[Aim of the task] Reproduce each line of the records below word for word, omitting the pictures.

Begin The records

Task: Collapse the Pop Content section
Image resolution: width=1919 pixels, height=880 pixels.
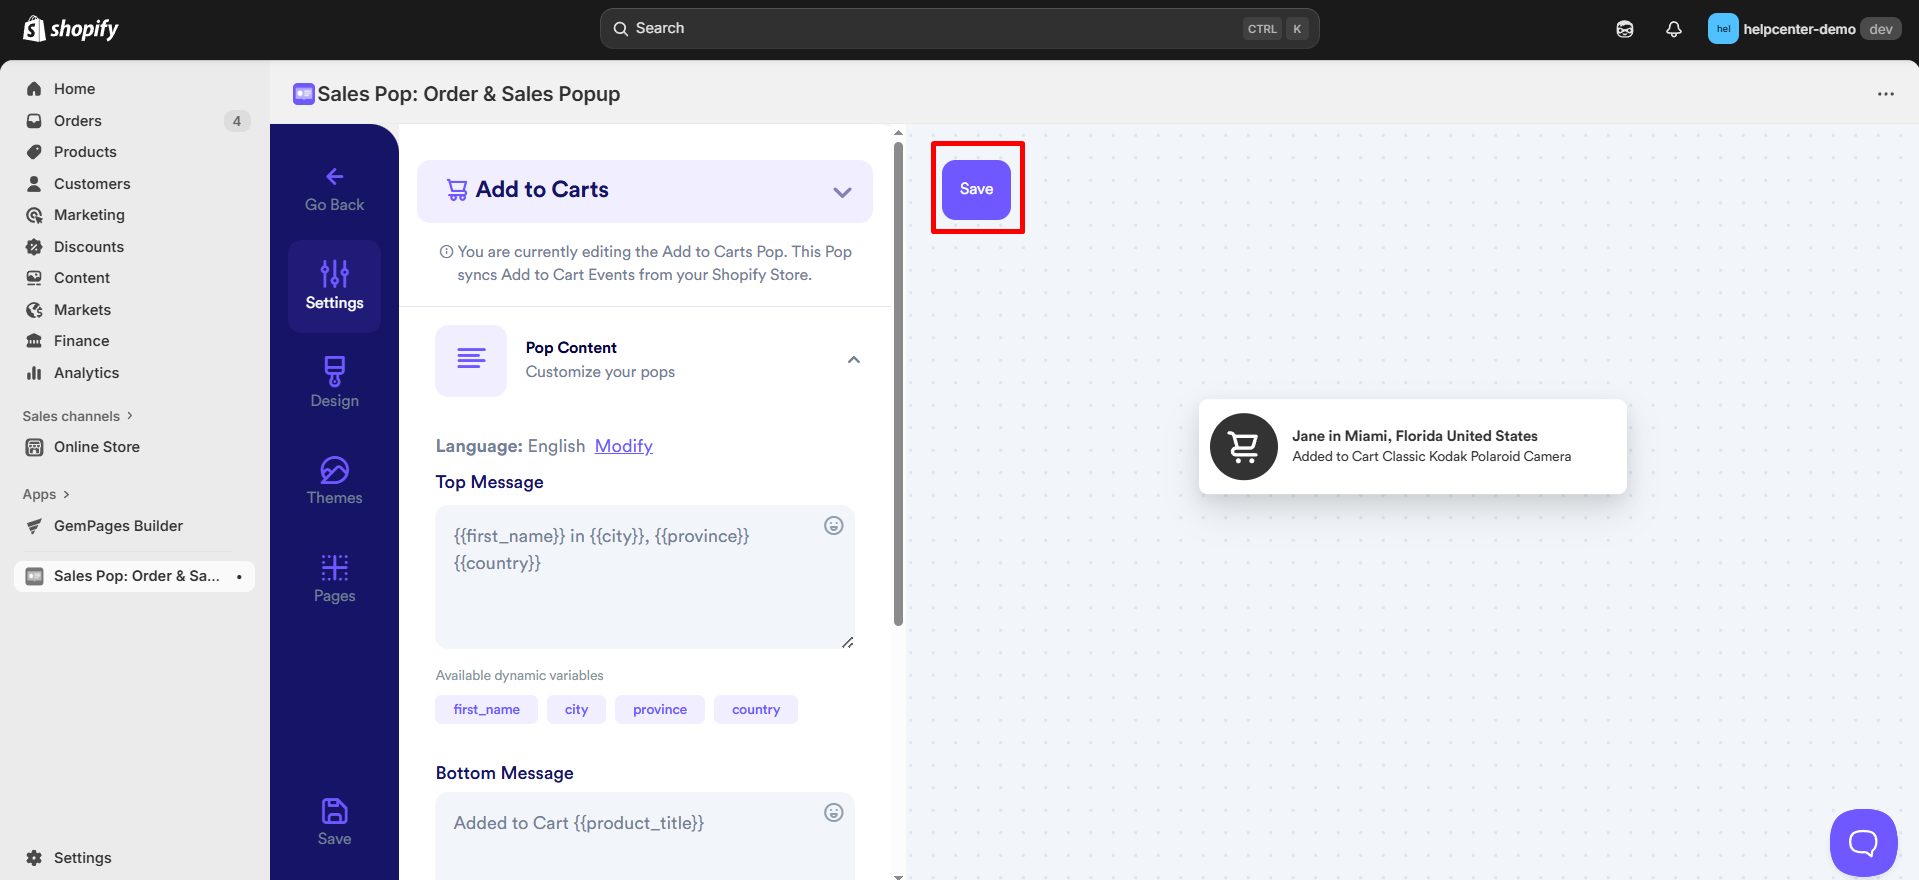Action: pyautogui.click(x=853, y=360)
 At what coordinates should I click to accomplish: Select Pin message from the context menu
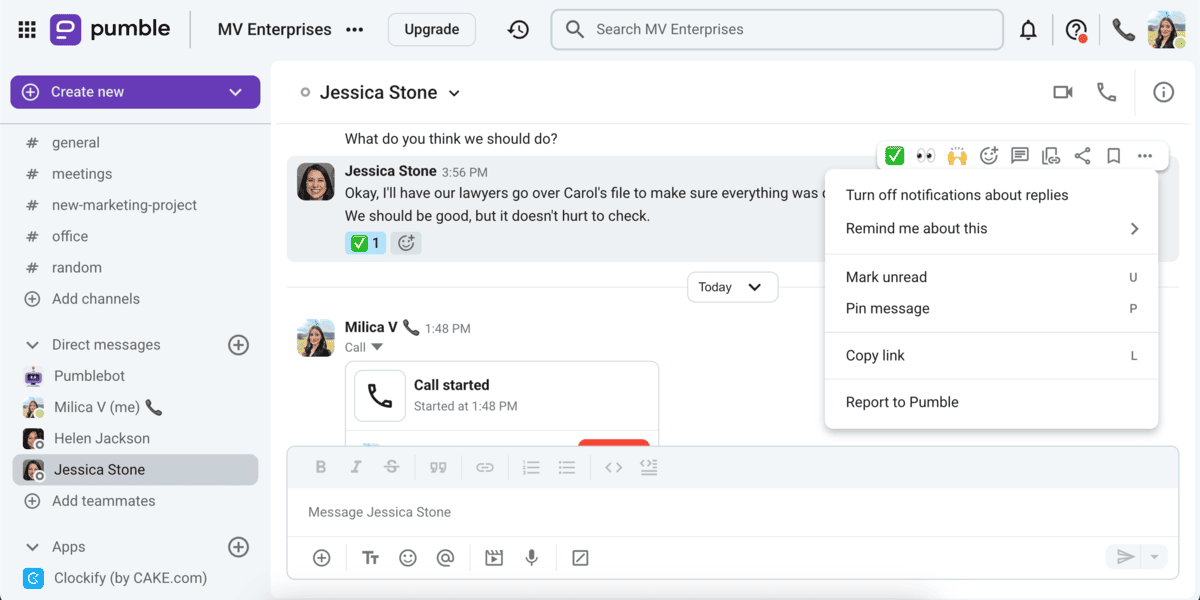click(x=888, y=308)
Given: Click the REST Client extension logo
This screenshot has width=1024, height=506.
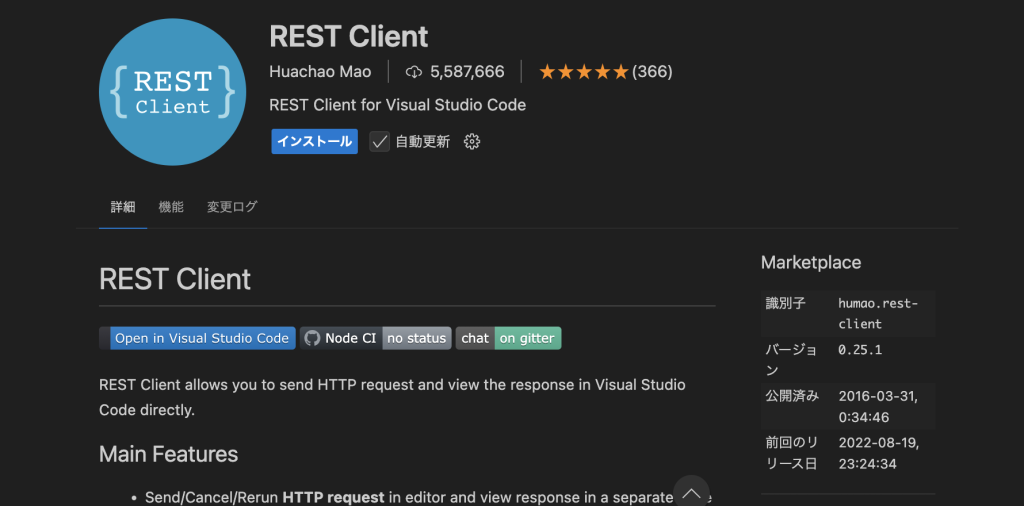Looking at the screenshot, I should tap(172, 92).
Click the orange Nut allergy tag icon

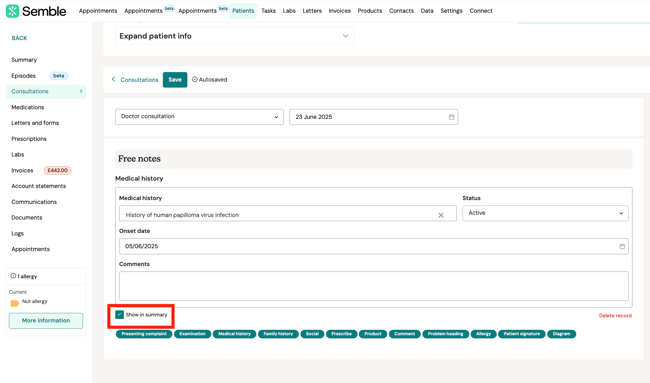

End The records

[The completed task]
Task: Collapse the Pop Content section
Image resolution: width=1919 pixels, height=880 pixels.
Action: pyautogui.click(x=853, y=360)
 At what coordinates should I click to accomplish: Select Pin message from the context menu
click(x=888, y=308)
Given: Click the REST Client extension logo
This screenshot has width=1024, height=506.
Looking at the screenshot, I should tap(172, 92).
Click the orange Nut allergy tag icon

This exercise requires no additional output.